Stored data
════════════════════
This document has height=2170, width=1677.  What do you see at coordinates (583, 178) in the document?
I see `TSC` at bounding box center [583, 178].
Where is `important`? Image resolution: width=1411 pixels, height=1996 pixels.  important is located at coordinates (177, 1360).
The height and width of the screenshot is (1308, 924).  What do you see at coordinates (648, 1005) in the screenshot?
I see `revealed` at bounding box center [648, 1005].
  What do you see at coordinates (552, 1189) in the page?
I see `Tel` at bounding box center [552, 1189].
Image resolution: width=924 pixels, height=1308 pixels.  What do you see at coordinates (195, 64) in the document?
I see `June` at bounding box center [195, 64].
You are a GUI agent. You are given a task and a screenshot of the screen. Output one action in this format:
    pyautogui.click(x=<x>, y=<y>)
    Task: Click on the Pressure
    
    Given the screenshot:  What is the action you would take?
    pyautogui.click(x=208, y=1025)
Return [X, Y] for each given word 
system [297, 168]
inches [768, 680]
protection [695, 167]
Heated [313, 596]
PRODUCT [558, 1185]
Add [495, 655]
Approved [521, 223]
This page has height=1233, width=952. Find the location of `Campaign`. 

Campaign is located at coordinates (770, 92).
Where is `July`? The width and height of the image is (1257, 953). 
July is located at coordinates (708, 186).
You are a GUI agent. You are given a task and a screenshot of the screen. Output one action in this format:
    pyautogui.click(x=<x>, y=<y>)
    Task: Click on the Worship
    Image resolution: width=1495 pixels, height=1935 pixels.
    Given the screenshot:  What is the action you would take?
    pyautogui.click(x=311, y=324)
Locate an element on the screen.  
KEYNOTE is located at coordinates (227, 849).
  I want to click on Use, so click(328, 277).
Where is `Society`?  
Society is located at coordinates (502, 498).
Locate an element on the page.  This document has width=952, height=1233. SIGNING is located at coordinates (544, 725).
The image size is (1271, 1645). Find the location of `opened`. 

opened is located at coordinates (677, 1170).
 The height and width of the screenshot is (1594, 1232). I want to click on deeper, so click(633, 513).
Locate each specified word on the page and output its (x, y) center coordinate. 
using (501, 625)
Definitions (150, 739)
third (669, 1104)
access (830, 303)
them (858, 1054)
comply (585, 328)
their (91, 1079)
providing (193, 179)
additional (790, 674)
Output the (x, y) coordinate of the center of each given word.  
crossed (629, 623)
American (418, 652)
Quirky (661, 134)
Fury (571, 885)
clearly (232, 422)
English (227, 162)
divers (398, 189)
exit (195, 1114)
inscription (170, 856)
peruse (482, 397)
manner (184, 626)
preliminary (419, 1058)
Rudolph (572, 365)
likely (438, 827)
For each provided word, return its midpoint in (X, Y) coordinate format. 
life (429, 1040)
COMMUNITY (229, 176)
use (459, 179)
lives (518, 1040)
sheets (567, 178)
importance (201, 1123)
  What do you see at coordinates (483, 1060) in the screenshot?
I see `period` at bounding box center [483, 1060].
════════════════════
### Task to carry out
In the records above, copy out verbatim the part that begins with the line containing "preliminary (419, 1058)" and ends with the line containing "sheets (567, 178)", including both of those lines.

### Written reply
preliminary (419, 1058)
Rudolph (572, 365)
likely (438, 827)
For each provided word, return its midpoint in (X, Y) coordinate format. 
life (429, 1040)
COMMUNITY (229, 176)
use (459, 179)
lives (518, 1040)
sheets (567, 178)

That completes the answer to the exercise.